Extracted records
::::

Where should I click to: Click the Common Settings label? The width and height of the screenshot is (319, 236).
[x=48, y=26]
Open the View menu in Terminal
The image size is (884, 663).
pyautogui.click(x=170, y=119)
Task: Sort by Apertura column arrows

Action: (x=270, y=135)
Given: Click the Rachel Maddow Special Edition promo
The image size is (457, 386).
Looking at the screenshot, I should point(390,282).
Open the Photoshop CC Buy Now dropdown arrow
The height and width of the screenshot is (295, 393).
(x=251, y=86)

::::

Task to complete
Look for the line that contains "The image size is (884, 663)." in the listing above. Set down that line and each line after it, ending with the last one.

Solution below
The image size is (884, 663).
pyautogui.click(x=170, y=119)
Task: Sort by Apertura column arrows

Action: (x=270, y=135)
Given: Click the Rachel Maddow Special Edition promo
The image size is (457, 386).
Looking at the screenshot, I should point(390,282).
Open the Photoshop CC Buy Now dropdown arrow
The height and width of the screenshot is (295, 393).
(x=251, y=86)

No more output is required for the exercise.